Earlier this year, the legislature's approval rating took a nosedive after a series of scandals rocked the state Senate. In early April, just 43 percent of California voters said they approved of how California lawmakers were doing their jobs, compared to 46 percent who disapproved. The Field Poll was conducted after three state senators, including Leland Yee of San Francisco, were indicted or convicted on public corruption charges. But in the five months since, the Democratic-controlled legislature has done a fairly decent job of recovering from its problems, ultimately passing several important bills before the end of the legislative session last week. In fact, overall, the legislature deserves a passing grade for its work this year.
Perhaps the most significant lawmaker-approved bill was the kill switch legislation authored by state Senator Mark Leno of San Francisco and signed into law by Governor Jerry Brown last week. The law requires smartphone manufacturers to install kill switches that make the devices useless when stolen. The legislation is designed to eliminate the black market for stolen cellphones nationwide and should help ease the robbery epidemic that has plagued Oakland and other cities.
State lawmakers also approved a package of key environmental bills, along with several other notable pieces of legislation. However, there were also a number of disappointments, including the defeat of a bill that would have increased transparency in political campaigns. It also remains to be seen whether Governor Jerry Brown will sign some of the progressive bills now sitting on his desk.

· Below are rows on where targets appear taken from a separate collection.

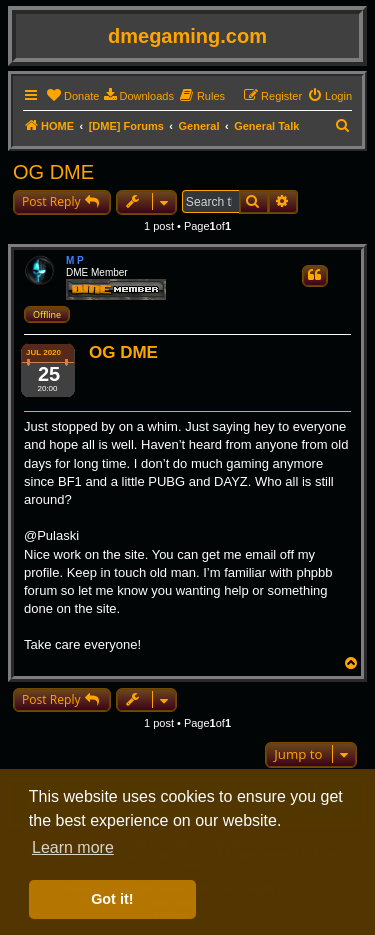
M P (75, 260)
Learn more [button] (73, 847)
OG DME (53, 172)
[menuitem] (72, 96)
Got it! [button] (112, 899)
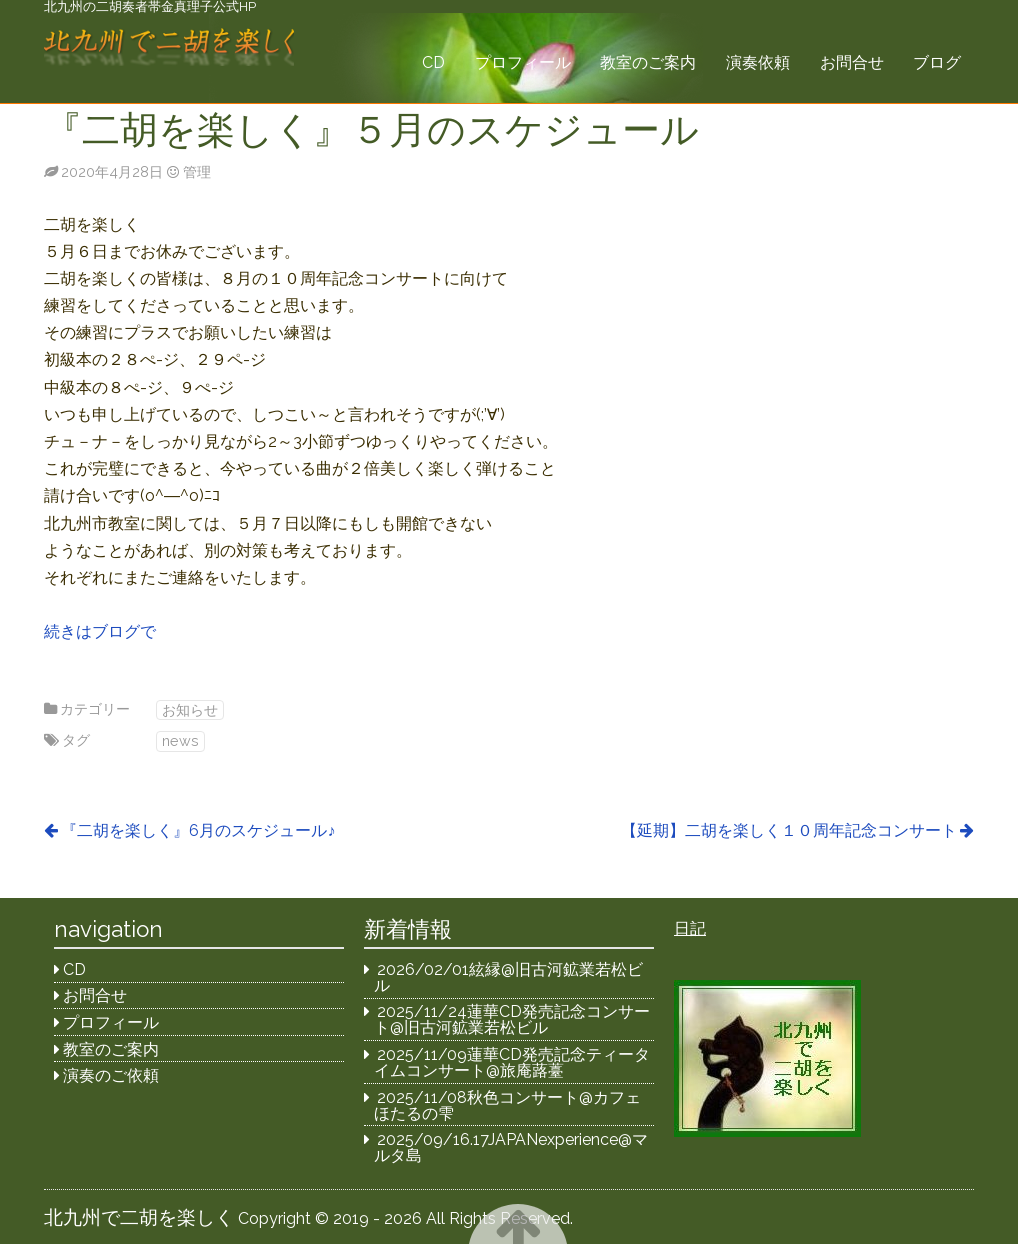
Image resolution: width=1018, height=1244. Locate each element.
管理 (197, 171)
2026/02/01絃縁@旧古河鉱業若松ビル (509, 977)
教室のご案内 (648, 62)
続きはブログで (100, 631)
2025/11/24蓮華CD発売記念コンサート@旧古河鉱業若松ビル (512, 1019)
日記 (690, 928)
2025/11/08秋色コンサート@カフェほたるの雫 (508, 1105)
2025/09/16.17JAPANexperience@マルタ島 (511, 1147)
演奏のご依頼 (111, 1075)
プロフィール (523, 62)
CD (433, 62)
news (180, 740)
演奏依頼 (758, 62)
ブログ (937, 62)
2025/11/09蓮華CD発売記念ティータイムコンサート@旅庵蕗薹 (512, 1062)
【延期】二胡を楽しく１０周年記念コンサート (789, 830)
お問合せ (852, 62)
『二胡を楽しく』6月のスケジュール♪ (198, 830)
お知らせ (190, 709)
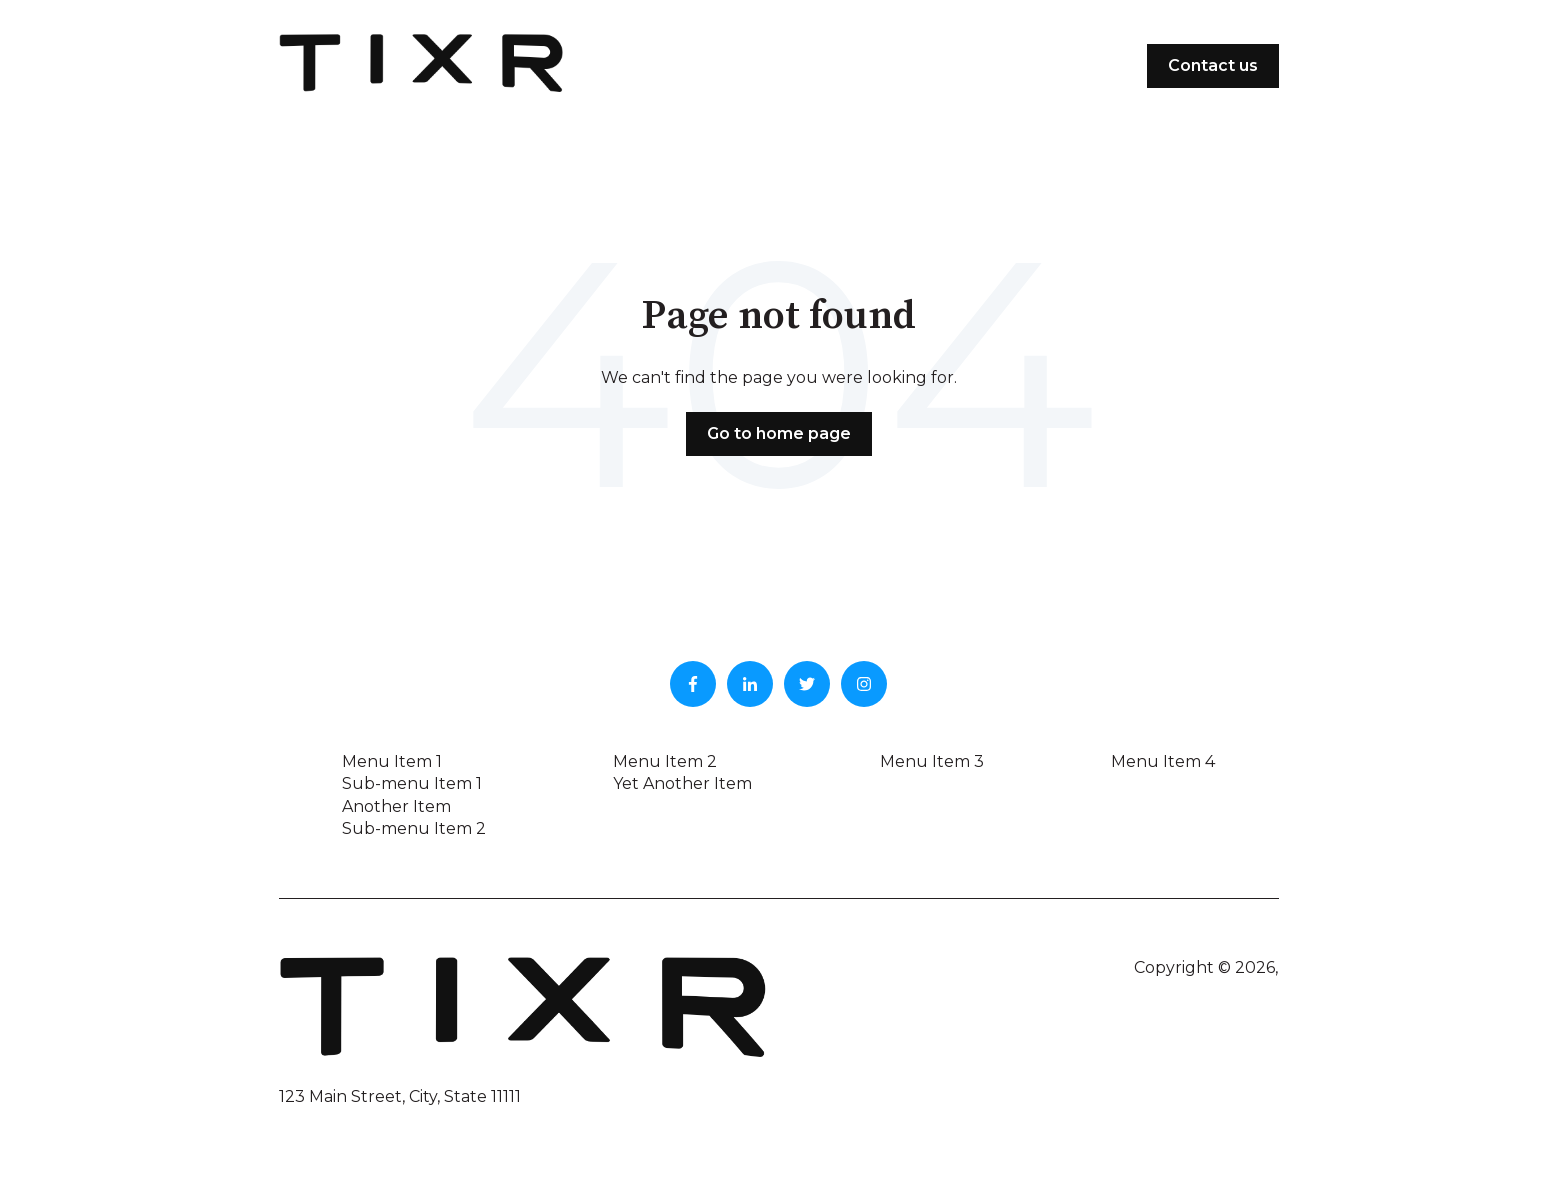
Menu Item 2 (665, 761)
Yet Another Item (682, 783)
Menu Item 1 (392, 761)
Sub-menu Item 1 (412, 783)
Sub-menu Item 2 (414, 828)
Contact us (1213, 65)
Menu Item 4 (1163, 761)
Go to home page (779, 433)
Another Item (396, 806)
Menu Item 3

In addition to the kill switch legislation, this year's highlights included:
The plastic-bag ban. The proposed ban will make California the first state in the nation to outlaw single-use plastic bags. And it's about time. Flimsy plastic bags have long been an environmental scourge. The passage of the bill also represented an important victory for the environmental community and a rare defeat for Big Business — the plastic bag industry had lobbied hard to defeat the measure in the state legislature.
More employee sick days. This legislation will require most employers in California to provide their workers with at least three sick days per year, and Governor Brown has already signaled that he plans to sign it. The bill, however, doesn't represent a complete victory: It exempts in-home caregivers from receiving mandatory sick leave.
Groundwater regulation. This package of bills approved by the legislature is designed to fix a longstanding — and ridiculous-when-you-think-about-it — problem in California: the complete lack of regulation of groundwater in the state. California is the only state in the West that allows agribusinesses to pump as much water as they want from the ground. As a result, our groundwater supplies have plummeted to dangerously low levels during the drought.
Brown-lawn protections. This bill would ban homeowners' associations in the state from levying fines on residents who have let their lawns turn brown during the drought. As absurd as it sounds, homeowners throughout California have been slapped with these fines this year. The much-needed bill, however, stopped short of prohibiting cities from levying similar penalties, even though several Southern California cities have threatened water-conscious homeowners with them.
Crude oil shipment notifications. This legislation, approved overwhelmingly by lawmakers, would require railroad companies to start alerting state emergency officials about crude-oil-by-rail shipments, which have been increasing nationwide because of the fracking boom. Currently, railroad companies can keep such shipment information secret. The bill was in response to a deadly crude-oil train explosion in Canada last year.
Return of bilingual-education. The legislature also approved a measure for the 2016 ballot that would overturn the prohibition on bilingual education in California — a ban that should have never been enacted in the first place.
Cap and trade protected. Sometimes, the legislature does the right thing when it doesn't act. Such was the case with Republican-sponsored legislation this year that had sought to delay the implementation of the state's cap-and-trade system for transportation fuels — and that was ultimately blocked by Democrats. Cap and trade is a vital tool for limiting greenhouse gas emissions and funding green energy programs.
Yet even with these victories, the legislature also endured several lowlights this year, including:
Less political transparency. Late last week, labor unions joined with Republicans in defeating legislation that would have required political ads for or against ballot measures to prominently disclose their donors. The bill also would have prohibited big donors from hiding their identities behind secretive groups with innocuous-sounding names.
The $7.5 billion water bond. This November ballot measure, approved by the legislature and the governor, includes $2.7 billion in funding to build giant new dams in the state. The plan would divert freshwater from the Sacramento and San Joaquin rivers — a wrongheaded move considering the abundance of research that shows that dams are environmentally destructive, and the fact that the state is already taking too much water from those rivers.
A stagnant minimum wage. Moderate Democrats sided with Republicans in defeating legislation that would have increased the minimum wage in California to $13 an hour, even though research shows that boosting the minimum wage is one of the best ways to stimulate the economy.
In short, it was by no means an auspicious year for the legislature, but it wasn't that bad either.